Jefferson de Lima Picanço

A Biblioteca Professor José Roberto do Amaral Lapa do Centro de Memória da Unicamp (CMU), maior acervo documental da história de Campinas e referência nacional de pesquisa sobre uma das mais importantes regiões econômicas e científicas do país, fechou as portas para a visitação pública nesta segunda-feira, 23.

E as consequências que se anunciam podem ser devastadoras para o acervo que reúne centenas de milhares de peças, entre elas documentos, livros e jornais publicados há mais de dois séculos. “Trata-se de um acervo único sobre a história de Campinas e da nossa região, a do antigo ‘Oeste-paulista’, com peças, livros, jornais e documentos que não existem em nenhum outro lugar do mundo”, lembra o diretor-adjunto do Centro, professor Jefferson de Lima Picanço, do Instituto de Geologia.

O acervo é fonte de pesquisa para a comunidade acadêmica de diversas universidades brasileiras, latino-americanas e europeias.

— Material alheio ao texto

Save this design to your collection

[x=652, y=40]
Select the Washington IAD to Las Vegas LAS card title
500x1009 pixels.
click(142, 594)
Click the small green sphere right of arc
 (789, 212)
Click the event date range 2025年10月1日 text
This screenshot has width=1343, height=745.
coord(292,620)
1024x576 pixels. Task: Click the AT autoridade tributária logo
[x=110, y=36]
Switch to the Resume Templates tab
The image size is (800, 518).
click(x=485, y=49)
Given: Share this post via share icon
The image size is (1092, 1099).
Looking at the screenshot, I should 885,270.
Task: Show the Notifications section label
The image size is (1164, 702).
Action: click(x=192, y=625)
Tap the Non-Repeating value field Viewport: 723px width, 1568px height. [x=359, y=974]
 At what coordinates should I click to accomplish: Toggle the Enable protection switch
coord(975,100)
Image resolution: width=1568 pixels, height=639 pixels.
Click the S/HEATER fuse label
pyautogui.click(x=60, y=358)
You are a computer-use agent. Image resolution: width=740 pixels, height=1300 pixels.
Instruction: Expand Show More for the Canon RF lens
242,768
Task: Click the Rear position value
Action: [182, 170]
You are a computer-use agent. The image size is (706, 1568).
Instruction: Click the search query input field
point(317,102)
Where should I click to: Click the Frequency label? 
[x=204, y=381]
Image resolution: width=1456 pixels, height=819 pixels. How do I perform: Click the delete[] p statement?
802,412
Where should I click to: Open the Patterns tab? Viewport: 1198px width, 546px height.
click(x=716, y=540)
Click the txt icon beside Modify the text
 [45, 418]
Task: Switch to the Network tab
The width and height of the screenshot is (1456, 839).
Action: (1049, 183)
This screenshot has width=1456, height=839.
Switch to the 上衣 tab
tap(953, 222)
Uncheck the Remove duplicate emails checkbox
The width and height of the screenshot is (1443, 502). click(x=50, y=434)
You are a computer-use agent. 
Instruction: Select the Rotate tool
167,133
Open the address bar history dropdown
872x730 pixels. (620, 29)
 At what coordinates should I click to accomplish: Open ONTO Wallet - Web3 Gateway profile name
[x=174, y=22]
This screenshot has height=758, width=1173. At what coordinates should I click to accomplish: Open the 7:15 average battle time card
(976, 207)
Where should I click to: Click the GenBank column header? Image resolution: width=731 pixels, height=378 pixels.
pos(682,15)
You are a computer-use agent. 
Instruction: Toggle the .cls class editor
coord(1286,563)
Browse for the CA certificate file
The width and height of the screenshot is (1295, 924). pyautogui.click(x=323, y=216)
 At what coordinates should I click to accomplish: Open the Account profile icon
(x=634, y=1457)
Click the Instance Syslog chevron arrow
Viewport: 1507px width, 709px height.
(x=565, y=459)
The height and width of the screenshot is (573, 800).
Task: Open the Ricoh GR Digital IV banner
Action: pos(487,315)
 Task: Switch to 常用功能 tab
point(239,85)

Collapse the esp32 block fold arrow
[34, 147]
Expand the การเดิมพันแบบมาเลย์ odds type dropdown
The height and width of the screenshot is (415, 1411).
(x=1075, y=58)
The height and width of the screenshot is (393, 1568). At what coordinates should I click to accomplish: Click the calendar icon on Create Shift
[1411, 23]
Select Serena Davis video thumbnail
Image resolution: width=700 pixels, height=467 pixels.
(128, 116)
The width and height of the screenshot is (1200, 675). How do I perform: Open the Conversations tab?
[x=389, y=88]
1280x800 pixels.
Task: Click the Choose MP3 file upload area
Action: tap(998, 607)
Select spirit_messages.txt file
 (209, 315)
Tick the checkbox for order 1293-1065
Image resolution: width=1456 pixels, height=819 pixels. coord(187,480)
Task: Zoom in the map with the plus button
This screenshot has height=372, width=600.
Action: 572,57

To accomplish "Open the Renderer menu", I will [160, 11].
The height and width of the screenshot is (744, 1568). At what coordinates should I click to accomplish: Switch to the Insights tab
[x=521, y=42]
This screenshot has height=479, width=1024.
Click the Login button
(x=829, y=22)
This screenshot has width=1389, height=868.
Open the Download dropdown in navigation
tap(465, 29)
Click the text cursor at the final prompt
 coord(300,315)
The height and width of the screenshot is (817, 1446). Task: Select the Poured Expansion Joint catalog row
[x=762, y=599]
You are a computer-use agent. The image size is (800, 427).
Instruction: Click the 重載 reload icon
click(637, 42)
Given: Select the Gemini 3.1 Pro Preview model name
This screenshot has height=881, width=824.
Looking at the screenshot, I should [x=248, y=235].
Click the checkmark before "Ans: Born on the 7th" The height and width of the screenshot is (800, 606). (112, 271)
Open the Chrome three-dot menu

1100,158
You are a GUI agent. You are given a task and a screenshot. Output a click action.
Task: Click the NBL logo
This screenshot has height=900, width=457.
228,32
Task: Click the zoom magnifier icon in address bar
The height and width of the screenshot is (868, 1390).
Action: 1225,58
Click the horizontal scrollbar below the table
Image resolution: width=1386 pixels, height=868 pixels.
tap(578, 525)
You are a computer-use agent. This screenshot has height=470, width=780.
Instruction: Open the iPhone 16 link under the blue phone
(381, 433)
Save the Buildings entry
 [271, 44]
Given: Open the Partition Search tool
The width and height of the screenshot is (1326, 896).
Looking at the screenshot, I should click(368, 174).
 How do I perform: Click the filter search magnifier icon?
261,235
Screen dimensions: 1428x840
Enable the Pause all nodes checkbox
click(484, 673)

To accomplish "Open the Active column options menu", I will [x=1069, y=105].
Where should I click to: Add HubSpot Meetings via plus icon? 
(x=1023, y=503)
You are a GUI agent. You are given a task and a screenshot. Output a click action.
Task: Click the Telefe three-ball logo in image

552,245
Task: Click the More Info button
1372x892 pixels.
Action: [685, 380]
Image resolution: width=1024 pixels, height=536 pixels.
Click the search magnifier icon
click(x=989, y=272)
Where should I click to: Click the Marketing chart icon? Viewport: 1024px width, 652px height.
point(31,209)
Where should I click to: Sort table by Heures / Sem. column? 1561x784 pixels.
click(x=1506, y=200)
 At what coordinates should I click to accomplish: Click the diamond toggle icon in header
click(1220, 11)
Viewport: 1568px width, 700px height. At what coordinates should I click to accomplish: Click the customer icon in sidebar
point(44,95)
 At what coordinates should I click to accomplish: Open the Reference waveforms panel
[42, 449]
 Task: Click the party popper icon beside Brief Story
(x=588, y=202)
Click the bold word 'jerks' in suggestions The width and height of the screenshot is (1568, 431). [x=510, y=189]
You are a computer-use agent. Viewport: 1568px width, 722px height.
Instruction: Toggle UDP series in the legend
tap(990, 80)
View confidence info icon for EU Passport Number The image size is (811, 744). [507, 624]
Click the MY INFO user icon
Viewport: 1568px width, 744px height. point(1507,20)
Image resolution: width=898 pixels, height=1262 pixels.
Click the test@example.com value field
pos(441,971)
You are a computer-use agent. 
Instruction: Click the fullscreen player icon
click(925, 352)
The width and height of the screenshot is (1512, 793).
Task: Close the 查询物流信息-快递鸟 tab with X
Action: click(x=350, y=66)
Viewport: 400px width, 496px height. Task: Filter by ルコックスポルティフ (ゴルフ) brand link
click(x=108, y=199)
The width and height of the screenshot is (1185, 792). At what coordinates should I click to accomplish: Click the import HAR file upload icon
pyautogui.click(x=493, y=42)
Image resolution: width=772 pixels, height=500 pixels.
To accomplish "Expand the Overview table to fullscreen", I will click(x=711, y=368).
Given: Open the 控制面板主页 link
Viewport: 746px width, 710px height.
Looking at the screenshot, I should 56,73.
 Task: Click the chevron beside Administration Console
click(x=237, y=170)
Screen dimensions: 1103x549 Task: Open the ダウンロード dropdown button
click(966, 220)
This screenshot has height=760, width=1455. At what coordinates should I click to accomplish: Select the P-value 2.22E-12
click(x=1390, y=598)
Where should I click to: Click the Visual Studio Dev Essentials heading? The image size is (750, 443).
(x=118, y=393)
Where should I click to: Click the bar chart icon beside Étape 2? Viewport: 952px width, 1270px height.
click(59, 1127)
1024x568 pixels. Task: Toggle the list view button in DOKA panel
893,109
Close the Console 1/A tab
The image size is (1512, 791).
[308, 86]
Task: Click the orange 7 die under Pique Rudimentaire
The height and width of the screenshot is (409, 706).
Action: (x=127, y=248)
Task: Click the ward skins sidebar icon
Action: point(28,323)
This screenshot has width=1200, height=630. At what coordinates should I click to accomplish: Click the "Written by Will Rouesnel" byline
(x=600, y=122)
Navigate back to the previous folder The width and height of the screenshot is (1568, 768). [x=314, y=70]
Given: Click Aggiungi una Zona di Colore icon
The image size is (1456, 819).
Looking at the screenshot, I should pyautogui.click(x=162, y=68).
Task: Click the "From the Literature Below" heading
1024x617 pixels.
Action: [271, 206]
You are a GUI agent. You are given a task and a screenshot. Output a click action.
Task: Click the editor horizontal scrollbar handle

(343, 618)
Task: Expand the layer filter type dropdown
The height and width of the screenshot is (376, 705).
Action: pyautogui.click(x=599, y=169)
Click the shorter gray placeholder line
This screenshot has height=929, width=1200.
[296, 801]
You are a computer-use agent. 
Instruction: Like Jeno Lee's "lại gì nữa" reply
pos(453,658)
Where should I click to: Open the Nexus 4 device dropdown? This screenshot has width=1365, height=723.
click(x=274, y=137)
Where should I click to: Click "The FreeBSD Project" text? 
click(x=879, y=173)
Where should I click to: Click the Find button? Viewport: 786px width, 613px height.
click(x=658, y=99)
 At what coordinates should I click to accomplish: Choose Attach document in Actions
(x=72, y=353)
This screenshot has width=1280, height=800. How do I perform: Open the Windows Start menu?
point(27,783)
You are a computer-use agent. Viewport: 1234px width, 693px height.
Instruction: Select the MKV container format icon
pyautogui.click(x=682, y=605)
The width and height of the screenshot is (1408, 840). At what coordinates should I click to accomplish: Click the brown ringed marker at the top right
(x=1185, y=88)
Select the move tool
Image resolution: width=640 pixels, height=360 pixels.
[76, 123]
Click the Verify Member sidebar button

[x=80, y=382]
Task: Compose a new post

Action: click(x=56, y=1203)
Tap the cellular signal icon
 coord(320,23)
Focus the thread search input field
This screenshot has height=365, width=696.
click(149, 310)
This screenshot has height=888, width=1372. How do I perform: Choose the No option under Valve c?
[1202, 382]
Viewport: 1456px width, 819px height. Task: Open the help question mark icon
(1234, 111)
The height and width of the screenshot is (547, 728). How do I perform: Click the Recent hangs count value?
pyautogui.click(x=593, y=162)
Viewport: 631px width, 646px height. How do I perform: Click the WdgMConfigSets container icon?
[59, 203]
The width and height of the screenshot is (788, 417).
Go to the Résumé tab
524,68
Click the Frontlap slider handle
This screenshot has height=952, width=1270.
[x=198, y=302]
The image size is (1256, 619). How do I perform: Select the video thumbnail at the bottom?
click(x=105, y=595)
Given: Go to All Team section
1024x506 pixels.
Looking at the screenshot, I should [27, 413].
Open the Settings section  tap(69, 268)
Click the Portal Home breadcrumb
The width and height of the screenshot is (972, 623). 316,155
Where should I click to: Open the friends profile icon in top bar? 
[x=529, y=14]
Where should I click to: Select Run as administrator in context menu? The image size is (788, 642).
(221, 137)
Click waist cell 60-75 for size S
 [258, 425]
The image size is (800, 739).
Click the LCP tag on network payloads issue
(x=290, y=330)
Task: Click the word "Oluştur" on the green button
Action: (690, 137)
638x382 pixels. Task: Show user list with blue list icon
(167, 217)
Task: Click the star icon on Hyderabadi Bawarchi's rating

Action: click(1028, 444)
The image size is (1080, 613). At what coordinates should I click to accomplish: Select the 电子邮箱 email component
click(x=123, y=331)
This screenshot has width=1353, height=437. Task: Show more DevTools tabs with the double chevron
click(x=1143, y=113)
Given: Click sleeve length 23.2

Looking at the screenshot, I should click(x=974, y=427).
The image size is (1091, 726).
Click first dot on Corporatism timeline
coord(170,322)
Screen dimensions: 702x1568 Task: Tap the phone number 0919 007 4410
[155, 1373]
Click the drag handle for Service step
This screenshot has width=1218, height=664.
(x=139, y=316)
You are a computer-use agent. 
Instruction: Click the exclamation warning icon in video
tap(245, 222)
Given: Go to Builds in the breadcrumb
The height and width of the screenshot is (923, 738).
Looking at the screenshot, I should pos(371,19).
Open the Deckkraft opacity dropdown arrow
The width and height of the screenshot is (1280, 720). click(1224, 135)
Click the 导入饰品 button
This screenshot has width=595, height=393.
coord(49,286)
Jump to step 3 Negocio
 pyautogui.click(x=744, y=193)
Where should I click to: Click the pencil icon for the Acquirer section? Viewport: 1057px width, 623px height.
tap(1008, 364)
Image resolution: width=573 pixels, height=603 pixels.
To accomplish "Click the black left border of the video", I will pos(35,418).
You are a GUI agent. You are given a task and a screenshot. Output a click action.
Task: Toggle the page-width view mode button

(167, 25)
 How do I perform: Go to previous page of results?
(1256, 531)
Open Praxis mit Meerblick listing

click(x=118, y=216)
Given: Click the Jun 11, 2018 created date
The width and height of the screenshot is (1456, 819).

E, desde a sua criação, em 1985, vocacionado a atender também os mais diversos segmentos da sociedade.

Muitas das peças e documentos que compõem o acervo foram arduamente restauradas por uma equipe de especialistas que se vê reduzida sistematicamente ao longo dos últimos anos. “A equipe de restauradores do Centro é altamente especializada e uma referência nacional para este setor”, diz Picanço.

A redução da equipe, aliás, é a causa do fechamento da biblioteca e do acervo do CMU para a visitação pública nesta segunda-feira, 23 de julho.

Desde 2016, o Centro já perdeu dez funcionários, por aposentadoria ou transferência. Dos 21 que trabalhavam em 2016, restam apenas 11, e as duas únicas bibliotecárias capacitadas para atender o público se afastam agora.

Eliana Barbosa Moreira, bibliotecária do Centro desde 1993, acaba de se aposentar e só tem ido lá, nos últimos dias, para dar “últimos ajustes na papelada” junto com sua colega Rosaelena Scarpeline, responsável pela biblioteca desde 1992.

Rosaelena e Eliana

O último dia de Rosaelena na biblioteca foi a sexta-feira, 20. Ela entrou em licença-prêmio para concluir sua tese de doutorado e se aposenta em seguida. Com as duas últimas bibliotecárias da equipe aposentadas, a biblioteca do Centro fica sem funcionários especializados para atendimento ao público. “Diante disso, simplesmente não temos como manter as nossas portas abertas”, afirma Picanço.

A Reitoria da Unicamp foi sistematicamente comunicada, ao longo dos últimos anos, sobre a iminência da crise de funcionamento que se avizinhava pela falta de reposição de funcionários. “Nós prevíamos as aposentadorias e tomamos todas as providências junto às últimas gestões da Reitoria, incluindo a atual. Mas as contratações nunca foram autorizadas”, aponta Picanço.

Rosaelena lembra que as advertências à Reitoria sobre a inviabilização do atendimento ao público haviam se multiplicado ao longo dos últimos anos. “O nosso acervo é muito especializado. O ideal é que quem venha nos substituir passe pelo menos um ano trabalhando ao nosso lado, para que possa conhecer particularidades do material que estudamos e sistematizamos ao longo destas últimas décadas”, avalia.

Mas, hoje, isso não é mais possível.

Mesmo assim, agora, já afastadas oficialmente, Rosaelena e Eliane se colocaram à disposição do Conselho do CMU e da Reitoria para capacitar novos funcionários que venham substituí-las. “Mesmo aposentadas, nos sentimos na obrigação de manter vivo este patrimônio único da história de Campinas e região. Mas não temos tido o mesmo retorno da Reitoria”, afirma a diretora do Centro..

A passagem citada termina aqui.